What is asked: Write out all of the material below word for word, omitting the pictures.

Target position records:
** begin **

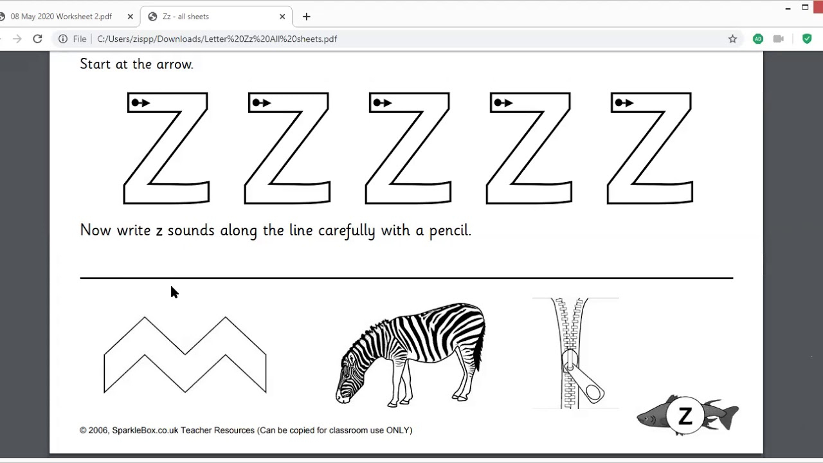The height and width of the screenshot is (463, 823).
Task: Click the forward navigation arrow
Action: (17, 39)
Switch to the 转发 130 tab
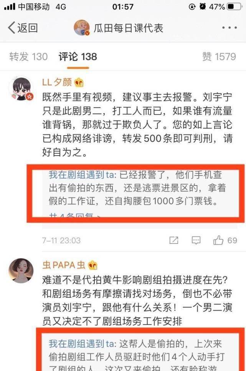246x371 pixels. 28,57
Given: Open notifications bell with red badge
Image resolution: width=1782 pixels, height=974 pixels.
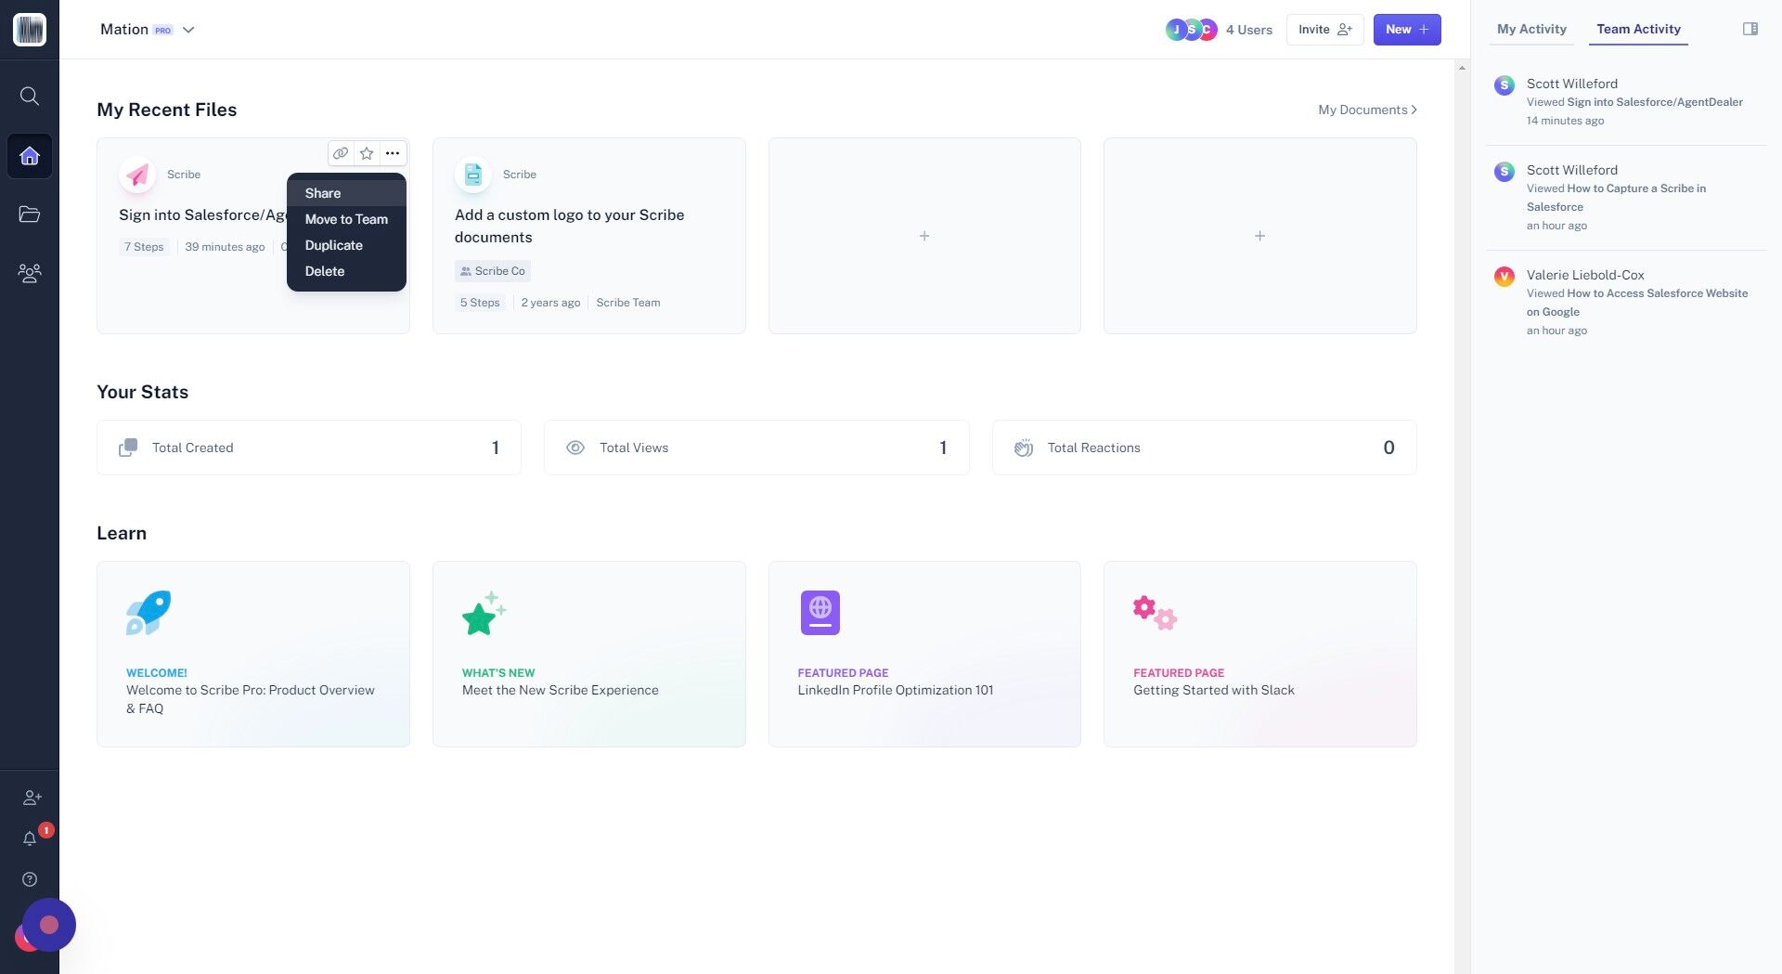Looking at the screenshot, I should click(x=30, y=838).
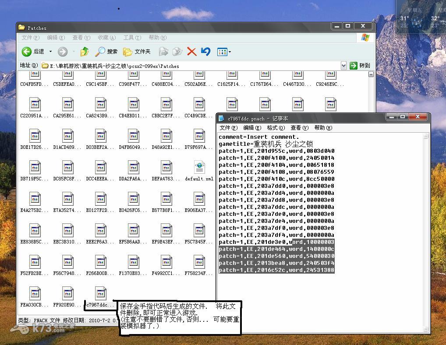Select the default.xml file icon
Screen dimensions: 446x345
coord(199,167)
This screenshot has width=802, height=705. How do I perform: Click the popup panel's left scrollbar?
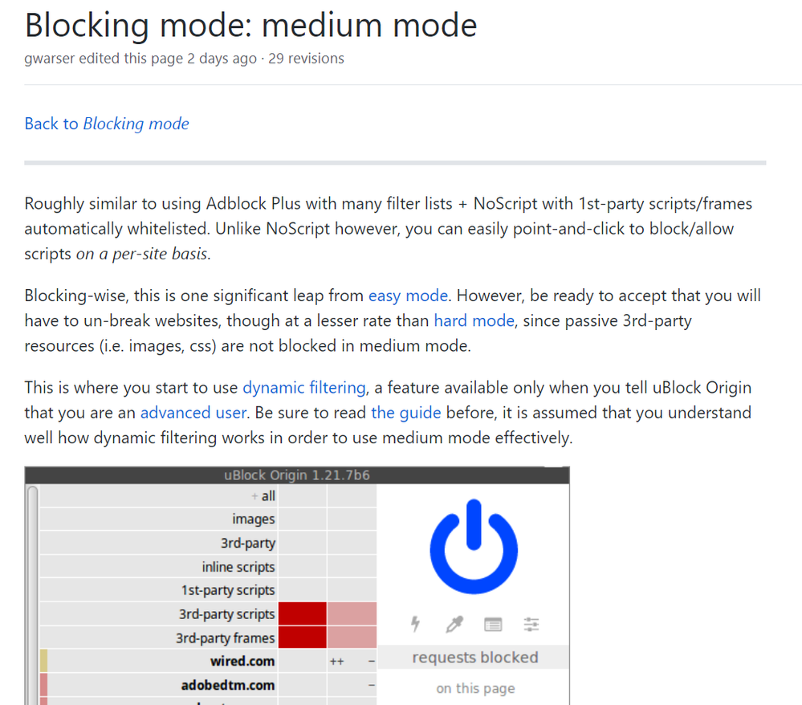pos(32,594)
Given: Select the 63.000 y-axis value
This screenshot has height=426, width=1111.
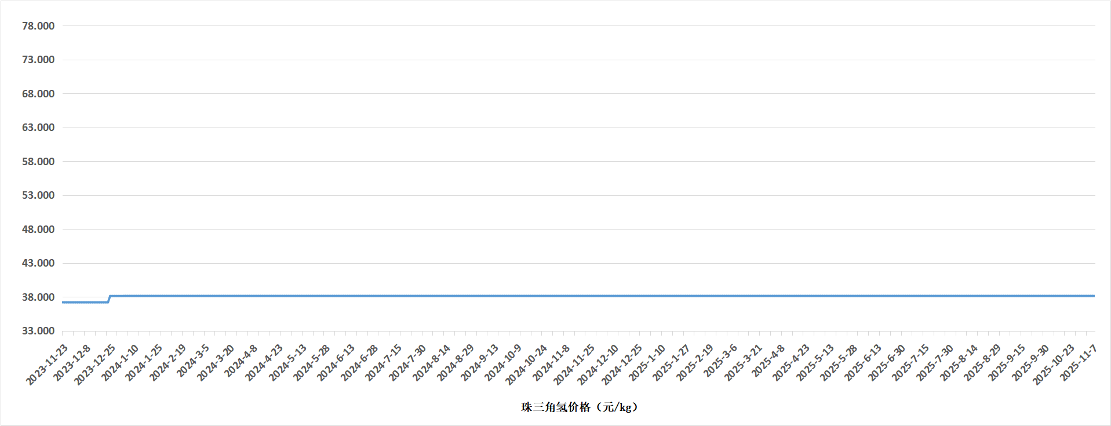Looking at the screenshot, I should coord(38,128).
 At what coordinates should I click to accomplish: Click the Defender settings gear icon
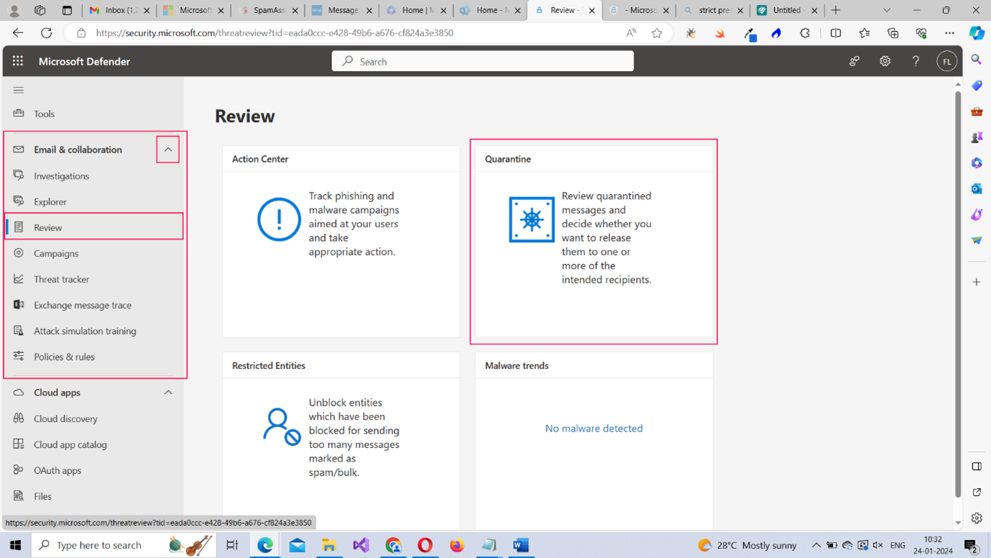coord(885,62)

** end **

Task result:
The height and width of the screenshot is (463, 823).
Task: Click the forward navigation arrow
Action: (17, 39)
Switch to the 转发 130 tab
246x371 pixels. 28,57
Given: Open notifications bell with red badge
Image resolution: width=1782 pixels, height=974 pixels.
Looking at the screenshot, I should click(x=30, y=838).
Select the default.xml file icon
Screen dimensions: 446x345
coord(199,167)
This screenshot has width=802, height=705. How do I perform: Click the popup panel's left scrollbar?
pos(32,594)
Given: Select the 63.000 y-axis value
This screenshot has height=426, width=1111.
Looking at the screenshot, I should coord(38,128).
 At what coordinates should I click to accomplish: Click the Defender settings gear icon
coord(885,62)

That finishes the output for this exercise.